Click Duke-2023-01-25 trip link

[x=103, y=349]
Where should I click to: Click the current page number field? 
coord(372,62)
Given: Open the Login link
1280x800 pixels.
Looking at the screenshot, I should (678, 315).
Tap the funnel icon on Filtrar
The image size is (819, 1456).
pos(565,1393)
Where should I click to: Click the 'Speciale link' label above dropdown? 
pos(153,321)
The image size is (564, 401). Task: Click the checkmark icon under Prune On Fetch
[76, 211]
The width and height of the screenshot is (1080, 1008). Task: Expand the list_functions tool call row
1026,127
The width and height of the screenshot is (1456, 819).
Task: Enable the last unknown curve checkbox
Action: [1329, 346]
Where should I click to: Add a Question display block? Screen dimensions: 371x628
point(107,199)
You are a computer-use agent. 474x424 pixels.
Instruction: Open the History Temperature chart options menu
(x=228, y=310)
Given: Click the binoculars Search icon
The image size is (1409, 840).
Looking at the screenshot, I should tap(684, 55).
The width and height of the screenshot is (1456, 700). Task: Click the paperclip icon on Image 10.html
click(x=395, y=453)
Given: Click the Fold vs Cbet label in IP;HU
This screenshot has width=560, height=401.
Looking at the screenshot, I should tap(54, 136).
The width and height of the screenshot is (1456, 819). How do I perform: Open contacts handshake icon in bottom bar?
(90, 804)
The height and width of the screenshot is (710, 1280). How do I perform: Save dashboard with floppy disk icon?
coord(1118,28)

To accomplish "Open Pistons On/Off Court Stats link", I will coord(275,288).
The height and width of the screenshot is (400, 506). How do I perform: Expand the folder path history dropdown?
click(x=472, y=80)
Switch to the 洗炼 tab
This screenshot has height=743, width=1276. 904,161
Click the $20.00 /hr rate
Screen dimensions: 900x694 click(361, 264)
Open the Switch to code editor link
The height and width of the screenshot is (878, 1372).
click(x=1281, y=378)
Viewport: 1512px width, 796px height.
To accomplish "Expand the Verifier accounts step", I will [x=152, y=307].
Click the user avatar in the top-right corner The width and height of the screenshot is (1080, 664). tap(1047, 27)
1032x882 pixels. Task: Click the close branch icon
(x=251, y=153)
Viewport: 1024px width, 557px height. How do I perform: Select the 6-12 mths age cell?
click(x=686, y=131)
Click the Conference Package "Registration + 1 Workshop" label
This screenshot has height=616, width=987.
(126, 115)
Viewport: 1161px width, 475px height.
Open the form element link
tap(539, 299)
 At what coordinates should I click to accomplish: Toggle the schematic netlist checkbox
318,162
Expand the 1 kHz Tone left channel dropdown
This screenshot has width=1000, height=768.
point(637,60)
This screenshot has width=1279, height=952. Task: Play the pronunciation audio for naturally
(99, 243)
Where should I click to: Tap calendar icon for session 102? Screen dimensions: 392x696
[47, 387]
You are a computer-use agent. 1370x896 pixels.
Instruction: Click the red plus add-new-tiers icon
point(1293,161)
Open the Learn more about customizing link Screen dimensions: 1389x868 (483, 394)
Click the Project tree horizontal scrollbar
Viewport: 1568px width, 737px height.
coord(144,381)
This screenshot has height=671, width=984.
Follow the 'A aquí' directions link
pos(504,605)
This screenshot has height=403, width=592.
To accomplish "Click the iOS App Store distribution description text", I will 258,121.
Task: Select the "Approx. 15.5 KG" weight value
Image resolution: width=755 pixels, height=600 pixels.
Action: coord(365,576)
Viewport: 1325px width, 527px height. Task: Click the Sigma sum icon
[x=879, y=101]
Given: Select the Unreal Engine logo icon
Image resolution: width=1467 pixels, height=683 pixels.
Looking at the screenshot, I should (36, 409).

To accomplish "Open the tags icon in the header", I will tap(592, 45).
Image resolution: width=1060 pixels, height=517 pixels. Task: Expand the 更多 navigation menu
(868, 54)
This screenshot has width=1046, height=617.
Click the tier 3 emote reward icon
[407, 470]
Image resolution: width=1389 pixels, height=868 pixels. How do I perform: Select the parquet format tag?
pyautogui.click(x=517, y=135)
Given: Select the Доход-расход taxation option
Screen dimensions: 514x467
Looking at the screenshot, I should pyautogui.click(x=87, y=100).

- Work to complete -
Reproduce the data above word for word, from the line containing "Click the user" down to the line containing "tap(539, 299)", with both of those lines included.

- Correct result -
Click the user avatar in the top-right corner The width and height of the screenshot is (1080, 664). tap(1047, 27)
1032x882 pixels. Task: Click the close branch icon
(x=251, y=153)
Viewport: 1024px width, 557px height. How do I perform: Select the 6-12 mths age cell?
click(x=686, y=131)
Click the Conference Package "Registration + 1 Workshop" label
This screenshot has height=616, width=987.
(126, 115)
Viewport: 1161px width, 475px height.
Open the form element link
tap(539, 299)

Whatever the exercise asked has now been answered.